South Jordan Elementary Students Take Part in Mock Congressional Hearing
Feb 08, 2017 03:54PM
● By Julie Slama
Fifth-graders at South Jordan Elementary demonstrate their knowledge of the government and their rights and responsibilities in a mock congressional hearing. (Julie Slama/City Journals)
By Julie Slama | firstname.lastname@example.org
Questions about the secret proceedings of the Constitutional Convention, why so many Europeans wanted to come to the colonies and why slavery wasn’t abolished during the writing of the Constitution were some of the questions that didn’t stump South Jordan Elementary fifth-graders during their recent mock congressional hearing.
The “We the People” congressional hearing on Jan. 13 involved students from Diane Witt-Roper’s class after they studied their text book, “We the People — the Citizens and the Constitution.”
“We studied the five units in the book and then divided the class into groups of five or six students to make teams for the competition,” Witt-Roper said. “It’s a culminating activity where they can demonstrate what they’ve studied by each student giving a short speech, then answering questions by our four judges.”
Students, who were divided into teams named after early U.S. presidents, gave speeches in the areas of the purposes of government, the bill of rights and the Constitutional Convention, the three branches of government, freedoms and rights of citizens and the responsibilities of citizens. Each team had about 15 minutes to present as well as answer questions.
Judges posed questions after the speeches to each group. Judges included Director for the Utah Commission on Civic and Character Education Michelle Oldroyd, Jordan School District Gifted and Talented Specialist Rebecca Smith, South Jordan Elementary Principal Ken Westwood and School Resource Officer and Detective David Adams.

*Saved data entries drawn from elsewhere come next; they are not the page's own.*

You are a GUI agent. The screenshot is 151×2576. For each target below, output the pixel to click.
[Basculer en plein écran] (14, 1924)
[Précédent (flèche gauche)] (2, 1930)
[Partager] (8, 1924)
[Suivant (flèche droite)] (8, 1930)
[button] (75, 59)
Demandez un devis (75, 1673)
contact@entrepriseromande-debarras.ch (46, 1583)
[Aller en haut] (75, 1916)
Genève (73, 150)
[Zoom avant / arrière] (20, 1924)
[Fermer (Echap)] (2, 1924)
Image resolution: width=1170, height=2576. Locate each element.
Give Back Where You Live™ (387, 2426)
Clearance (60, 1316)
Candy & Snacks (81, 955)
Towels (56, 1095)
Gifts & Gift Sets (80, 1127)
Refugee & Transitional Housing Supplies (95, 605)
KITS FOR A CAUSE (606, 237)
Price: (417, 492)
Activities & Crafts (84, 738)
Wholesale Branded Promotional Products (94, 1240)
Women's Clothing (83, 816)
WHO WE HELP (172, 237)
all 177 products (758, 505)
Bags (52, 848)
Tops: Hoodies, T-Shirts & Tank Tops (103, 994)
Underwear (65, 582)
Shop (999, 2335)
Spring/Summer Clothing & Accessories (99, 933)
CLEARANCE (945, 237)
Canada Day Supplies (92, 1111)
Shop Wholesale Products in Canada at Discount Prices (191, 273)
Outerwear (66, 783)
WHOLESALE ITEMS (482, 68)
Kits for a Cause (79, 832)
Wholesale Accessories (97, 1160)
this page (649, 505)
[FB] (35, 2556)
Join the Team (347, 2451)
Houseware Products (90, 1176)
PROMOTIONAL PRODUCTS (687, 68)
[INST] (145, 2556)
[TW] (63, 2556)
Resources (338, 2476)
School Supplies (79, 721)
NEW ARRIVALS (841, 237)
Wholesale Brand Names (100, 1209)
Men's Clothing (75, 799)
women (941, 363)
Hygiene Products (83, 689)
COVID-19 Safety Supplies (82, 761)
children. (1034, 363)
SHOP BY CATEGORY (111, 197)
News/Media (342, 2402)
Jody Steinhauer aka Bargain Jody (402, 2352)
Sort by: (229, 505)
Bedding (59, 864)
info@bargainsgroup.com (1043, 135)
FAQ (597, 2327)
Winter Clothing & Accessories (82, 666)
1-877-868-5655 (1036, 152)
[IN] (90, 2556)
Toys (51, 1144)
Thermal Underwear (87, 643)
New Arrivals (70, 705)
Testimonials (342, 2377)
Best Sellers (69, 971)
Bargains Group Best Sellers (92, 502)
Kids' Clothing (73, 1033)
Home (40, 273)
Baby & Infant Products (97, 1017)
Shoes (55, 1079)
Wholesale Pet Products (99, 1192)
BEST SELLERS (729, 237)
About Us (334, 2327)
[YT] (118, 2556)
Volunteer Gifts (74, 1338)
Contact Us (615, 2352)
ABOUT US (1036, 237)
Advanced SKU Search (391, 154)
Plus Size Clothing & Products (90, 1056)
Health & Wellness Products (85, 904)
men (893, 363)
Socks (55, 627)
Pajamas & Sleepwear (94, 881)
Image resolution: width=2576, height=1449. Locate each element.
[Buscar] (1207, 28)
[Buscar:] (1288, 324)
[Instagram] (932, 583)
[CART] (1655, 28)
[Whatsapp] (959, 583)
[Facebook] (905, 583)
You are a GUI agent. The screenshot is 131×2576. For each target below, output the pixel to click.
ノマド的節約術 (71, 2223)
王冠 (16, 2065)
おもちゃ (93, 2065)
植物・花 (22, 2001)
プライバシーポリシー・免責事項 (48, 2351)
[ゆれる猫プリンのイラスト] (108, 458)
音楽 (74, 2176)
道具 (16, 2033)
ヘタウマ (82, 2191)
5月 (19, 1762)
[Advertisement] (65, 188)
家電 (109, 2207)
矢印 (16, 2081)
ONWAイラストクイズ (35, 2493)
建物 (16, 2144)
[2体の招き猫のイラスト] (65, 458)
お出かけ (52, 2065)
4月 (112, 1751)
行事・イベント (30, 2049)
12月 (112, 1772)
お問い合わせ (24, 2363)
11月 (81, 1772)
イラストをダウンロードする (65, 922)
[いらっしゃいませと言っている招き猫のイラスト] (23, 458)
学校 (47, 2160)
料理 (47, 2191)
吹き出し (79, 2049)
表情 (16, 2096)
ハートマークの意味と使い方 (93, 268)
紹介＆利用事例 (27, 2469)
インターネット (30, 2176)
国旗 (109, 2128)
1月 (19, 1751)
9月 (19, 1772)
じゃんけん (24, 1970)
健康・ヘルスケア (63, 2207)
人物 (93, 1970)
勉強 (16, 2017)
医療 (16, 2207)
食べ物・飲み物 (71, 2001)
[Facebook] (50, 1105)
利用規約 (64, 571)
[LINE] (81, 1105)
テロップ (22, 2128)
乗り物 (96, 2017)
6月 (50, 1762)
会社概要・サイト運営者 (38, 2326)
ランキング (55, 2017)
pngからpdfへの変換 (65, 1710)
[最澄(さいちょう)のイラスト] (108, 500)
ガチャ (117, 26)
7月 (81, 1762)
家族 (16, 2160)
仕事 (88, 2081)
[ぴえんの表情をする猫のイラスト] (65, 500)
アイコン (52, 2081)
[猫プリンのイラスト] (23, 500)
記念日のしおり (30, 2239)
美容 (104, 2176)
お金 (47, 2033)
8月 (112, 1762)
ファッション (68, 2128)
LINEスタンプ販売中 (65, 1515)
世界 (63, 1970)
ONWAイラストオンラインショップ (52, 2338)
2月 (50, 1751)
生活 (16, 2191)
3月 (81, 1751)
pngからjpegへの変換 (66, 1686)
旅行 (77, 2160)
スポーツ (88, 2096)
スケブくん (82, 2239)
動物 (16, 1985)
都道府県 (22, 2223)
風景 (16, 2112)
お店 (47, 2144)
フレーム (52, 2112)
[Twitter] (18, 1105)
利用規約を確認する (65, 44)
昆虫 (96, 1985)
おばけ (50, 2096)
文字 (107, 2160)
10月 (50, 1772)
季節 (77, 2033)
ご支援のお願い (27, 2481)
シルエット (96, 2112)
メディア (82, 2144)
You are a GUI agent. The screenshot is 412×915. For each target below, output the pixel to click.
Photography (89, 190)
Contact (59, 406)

Some of the questions had the students relate subjects they learned and apply it to issues today, such as what are issues that people disagree in the community and how would it best be resolved, why would you choose today to move to America and what would inspire you, how does your school mission statement of safety, respect and responsibility relate to helping your school be a good school and how is our government different today than in the 1770s.
Throughout the contest, not only did the judges score the teams, but audience members were given a score card to evaluate each team in their presentations, constitutional application, supporting evidence and participation and responsiveness.
“I gave them one sentence and from there, they were to write a speech that was a couple minutes long and memorize it. We started in November. This gave students a chance to get a rough draft of their speech done before we went off track Dec. 3. They had one month before coming back to memorize their speech and review the book to prepare for questions. The judges had about two weeks to prepare questions before the competition,” Witt-Roper said.
While Witt-Roper is new to South Jordan Elementary this year, she isn’t new to this program. She held mock congressional hearings three years at Bluffdale Elementary.
She also said that in eighth-grade, students can participate in a statewide competition and in 11th grade, students could qualify to compete in a national contest.
Her South Jordan fifth-graders will take this one step farther, as she has applied for a grant to pay for bus transportation to take her class to the state capitol May 23 for “We the People” day. There, they will tour the capitol, meet officials and watch hearings.
“It completes our study by seeing where Utah government meets and makes decisions,” Witt-Roper said. “I don’t remember much from my social studies in fifth grade, so I’m hoping these activities — the competition bringing it together and the capitol seeing what they read about in action — help reinforce what they’re learning and give them a deeper understanding that will carry throughout their lives.”